▶ Work to be completed
Collect every line in the rows below that contains the word "height", and copy each one unchanged.

(Items in a dataset)
^^^^^^^^^^^^^^^^

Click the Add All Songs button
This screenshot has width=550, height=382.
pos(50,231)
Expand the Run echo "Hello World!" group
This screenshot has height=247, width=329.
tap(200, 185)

^^^^^^^^^^^^^^^^

▶ Finished answer
This screenshot has width=550, height=382.
This screenshot has height=247, width=329.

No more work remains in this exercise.